Anita Monteith, ICAEW technical tax manager, warned: “Leaving tax returns to the last minute might not seem like the end of the world to people who complete one every year, but, if this is your first time, there are a few extra things to consider. If you haven’t filed online before, you must allow time to sign up on GOV.UK and for your activation pin to arrive through the post. This can take up to 10 days. It may take longer than you expect to find and prepare all the paperwork. If you are an employee, you will need information your employer gave you many months ago, such as your P60 and possibly a P11D if you receive taxable benefits such as a car. If you are self-employed, then you will need your business records, and if you receive a pension, then your pension statement.”

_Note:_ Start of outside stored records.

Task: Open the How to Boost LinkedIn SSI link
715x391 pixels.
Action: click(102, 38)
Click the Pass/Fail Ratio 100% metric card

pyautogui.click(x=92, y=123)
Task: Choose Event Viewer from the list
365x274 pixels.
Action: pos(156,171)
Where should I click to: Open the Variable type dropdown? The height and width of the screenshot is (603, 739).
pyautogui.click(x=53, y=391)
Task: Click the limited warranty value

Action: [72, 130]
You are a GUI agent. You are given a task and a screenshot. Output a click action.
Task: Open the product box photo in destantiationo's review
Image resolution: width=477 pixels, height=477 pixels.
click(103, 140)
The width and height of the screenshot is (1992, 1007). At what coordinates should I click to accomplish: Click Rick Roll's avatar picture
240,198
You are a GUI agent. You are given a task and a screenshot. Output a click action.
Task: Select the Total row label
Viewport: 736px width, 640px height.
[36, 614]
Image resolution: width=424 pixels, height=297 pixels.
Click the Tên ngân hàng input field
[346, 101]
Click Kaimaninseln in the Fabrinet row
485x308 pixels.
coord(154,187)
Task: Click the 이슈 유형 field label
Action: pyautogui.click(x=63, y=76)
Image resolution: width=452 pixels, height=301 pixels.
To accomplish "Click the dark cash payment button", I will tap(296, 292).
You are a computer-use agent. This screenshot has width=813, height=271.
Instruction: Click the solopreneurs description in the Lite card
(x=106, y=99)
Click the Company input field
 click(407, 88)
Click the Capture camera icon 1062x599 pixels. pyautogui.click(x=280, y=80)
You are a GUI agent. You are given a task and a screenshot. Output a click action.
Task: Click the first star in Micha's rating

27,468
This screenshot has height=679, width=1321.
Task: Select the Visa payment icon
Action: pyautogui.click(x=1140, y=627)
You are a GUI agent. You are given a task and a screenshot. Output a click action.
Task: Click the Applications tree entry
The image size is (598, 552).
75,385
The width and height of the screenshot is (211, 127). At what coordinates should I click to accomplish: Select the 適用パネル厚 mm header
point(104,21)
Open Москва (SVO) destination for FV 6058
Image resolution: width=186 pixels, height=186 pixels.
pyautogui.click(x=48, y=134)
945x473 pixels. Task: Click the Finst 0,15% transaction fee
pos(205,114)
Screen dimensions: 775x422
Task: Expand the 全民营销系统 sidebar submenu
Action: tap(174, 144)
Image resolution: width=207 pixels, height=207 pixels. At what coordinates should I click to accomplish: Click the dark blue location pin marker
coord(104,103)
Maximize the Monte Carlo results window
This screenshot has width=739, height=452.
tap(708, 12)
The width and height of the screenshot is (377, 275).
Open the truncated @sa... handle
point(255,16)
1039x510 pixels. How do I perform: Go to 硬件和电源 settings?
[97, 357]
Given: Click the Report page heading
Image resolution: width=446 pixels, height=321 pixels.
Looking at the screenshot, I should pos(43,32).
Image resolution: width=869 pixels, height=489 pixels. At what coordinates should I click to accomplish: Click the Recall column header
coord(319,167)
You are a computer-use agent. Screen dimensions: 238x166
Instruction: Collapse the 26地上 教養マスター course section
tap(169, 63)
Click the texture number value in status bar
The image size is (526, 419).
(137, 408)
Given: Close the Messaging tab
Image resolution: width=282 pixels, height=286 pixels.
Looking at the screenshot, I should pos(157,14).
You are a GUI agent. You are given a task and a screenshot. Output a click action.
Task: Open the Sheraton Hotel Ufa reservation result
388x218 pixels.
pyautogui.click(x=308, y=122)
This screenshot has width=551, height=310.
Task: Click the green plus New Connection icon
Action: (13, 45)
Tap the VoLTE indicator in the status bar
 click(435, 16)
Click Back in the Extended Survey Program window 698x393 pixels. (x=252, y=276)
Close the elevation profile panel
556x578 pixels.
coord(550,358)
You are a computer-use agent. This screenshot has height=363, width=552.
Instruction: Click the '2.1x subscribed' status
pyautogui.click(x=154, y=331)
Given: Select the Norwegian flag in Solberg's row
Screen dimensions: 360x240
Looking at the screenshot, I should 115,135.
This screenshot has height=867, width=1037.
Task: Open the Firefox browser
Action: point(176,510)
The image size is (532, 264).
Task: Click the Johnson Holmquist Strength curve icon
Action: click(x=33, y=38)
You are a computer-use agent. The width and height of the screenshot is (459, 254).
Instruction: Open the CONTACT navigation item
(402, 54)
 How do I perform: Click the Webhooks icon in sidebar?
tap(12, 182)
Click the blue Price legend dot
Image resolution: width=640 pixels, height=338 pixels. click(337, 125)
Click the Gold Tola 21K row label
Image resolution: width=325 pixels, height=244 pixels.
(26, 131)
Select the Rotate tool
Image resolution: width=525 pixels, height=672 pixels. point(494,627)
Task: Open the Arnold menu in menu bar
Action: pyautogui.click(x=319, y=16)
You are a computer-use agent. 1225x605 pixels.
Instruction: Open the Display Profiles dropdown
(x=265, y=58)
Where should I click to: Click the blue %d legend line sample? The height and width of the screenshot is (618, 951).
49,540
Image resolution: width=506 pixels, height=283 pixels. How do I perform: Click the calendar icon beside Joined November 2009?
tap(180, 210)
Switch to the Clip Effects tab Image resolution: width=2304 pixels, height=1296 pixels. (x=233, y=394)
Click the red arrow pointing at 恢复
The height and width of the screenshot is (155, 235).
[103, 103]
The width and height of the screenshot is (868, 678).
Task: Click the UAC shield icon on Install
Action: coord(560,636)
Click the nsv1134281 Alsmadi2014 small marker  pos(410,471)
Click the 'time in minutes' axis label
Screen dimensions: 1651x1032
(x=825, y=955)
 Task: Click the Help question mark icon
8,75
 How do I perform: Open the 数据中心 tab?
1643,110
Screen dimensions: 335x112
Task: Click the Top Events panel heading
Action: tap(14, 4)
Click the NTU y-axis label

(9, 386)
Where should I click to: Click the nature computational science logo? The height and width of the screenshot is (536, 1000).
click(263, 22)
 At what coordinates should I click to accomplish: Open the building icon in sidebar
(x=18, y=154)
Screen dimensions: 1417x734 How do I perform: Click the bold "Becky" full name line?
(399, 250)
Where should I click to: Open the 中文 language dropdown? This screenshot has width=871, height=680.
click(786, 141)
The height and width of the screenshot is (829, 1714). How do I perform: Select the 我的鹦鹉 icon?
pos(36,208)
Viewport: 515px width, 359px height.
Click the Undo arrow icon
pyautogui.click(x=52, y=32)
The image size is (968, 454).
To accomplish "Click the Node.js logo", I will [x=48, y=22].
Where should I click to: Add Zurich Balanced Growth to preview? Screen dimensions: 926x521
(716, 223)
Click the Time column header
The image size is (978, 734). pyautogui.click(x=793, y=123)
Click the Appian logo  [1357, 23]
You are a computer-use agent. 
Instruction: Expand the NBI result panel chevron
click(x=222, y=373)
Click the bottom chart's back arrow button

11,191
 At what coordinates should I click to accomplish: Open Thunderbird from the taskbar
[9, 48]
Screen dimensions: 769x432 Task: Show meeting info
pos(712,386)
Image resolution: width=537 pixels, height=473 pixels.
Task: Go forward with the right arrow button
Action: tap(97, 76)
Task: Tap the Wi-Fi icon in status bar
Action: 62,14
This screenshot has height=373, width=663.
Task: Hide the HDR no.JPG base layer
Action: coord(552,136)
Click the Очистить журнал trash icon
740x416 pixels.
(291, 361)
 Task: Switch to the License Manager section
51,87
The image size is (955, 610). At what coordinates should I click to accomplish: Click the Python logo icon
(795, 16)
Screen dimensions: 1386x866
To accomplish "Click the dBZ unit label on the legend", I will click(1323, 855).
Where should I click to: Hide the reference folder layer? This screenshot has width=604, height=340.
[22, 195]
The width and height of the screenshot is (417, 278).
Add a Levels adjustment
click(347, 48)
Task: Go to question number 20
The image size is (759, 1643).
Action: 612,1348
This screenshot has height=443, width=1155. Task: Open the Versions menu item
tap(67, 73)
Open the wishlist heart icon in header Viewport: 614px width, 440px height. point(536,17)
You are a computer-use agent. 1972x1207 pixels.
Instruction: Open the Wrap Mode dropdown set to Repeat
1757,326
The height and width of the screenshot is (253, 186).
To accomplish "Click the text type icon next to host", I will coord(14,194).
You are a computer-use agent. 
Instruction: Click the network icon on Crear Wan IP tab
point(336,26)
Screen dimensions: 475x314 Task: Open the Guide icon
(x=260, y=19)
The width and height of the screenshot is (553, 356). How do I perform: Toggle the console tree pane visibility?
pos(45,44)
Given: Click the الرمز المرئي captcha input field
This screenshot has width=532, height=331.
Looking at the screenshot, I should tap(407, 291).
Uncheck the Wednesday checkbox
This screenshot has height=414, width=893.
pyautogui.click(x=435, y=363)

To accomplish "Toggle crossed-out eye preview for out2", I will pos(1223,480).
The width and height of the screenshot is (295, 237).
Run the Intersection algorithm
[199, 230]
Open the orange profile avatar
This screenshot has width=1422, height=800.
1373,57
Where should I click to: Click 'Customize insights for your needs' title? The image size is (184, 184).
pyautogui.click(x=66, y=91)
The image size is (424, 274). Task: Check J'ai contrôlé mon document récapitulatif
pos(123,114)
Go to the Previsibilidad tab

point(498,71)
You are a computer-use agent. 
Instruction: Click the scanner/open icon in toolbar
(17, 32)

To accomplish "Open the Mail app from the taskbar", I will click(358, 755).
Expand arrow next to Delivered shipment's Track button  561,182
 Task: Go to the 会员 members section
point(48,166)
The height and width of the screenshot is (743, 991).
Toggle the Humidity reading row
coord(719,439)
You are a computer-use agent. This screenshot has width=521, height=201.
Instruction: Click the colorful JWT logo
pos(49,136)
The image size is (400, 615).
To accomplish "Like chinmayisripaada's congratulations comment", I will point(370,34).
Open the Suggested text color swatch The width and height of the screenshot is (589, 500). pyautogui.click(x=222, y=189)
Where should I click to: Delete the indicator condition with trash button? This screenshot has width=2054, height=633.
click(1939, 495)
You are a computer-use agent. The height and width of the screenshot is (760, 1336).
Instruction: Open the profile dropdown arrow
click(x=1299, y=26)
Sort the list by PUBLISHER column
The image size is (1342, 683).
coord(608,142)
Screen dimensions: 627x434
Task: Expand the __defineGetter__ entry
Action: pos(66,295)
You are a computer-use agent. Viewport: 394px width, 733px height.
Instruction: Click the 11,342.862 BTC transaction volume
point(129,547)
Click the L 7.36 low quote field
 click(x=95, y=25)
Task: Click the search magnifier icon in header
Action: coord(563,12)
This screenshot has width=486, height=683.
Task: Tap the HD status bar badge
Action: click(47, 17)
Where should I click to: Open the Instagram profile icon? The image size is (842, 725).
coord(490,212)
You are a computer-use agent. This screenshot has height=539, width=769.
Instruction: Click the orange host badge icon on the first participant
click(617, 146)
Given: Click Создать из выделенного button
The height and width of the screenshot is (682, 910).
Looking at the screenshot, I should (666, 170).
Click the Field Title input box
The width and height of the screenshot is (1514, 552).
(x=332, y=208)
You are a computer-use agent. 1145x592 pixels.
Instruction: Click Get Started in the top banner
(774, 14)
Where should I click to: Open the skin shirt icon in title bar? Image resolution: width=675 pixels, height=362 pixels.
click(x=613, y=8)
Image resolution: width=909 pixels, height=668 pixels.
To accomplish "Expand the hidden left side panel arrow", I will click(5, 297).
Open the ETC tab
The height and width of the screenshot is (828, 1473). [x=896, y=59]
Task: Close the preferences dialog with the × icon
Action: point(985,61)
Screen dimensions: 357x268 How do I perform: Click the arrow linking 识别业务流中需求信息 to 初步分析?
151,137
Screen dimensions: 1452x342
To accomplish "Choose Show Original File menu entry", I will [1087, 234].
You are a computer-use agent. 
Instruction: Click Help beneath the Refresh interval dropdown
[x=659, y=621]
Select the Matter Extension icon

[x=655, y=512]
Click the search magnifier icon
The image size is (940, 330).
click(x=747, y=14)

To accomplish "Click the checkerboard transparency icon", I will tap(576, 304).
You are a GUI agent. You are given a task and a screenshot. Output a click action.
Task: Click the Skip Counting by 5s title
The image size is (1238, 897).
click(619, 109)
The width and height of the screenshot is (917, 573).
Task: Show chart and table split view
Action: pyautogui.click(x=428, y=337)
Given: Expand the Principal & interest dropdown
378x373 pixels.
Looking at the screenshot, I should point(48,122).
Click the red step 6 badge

Submitting your tax returns one day late will incur a £100 fine—a fine that will continue to increase by £10 a day, to a maximum of £900 by 1 May.

HMRC has disclosed that 8.212 million self-assessment returns were submitted for the 2016-17 tax year by the end of the January deadline.

Nonetheless, as Monteith has explained: “There have also been some changes to how you can pay your tax. Since 2017, it has not been possible to make a payment through the post office and individuals can no longer pay their tax using a personal credit card. This may mean planning another way to pay, ahead of the deadline.”

Jason Hollands, managing director at Tilney, concluded: “There are of course unwelcome penalties for late payment, with a 5% charge on the tax owed for late payment after 30 days, as well as interest charged at a rate of 3%. Those owing less than £3,000 could have avoided the need to make a lump sum payment altogether and settled the tax owed through PAYE, had they filed a paper return by 31 October 2018, or online by the end of December.

“A little time invested on planning and using the various options available or spent seeking the help of a professional financial adviser can lead to a significant improvement in your circumstances and might provide you with a tax cut far more generous than anything the chancellor provided in his last Budget.”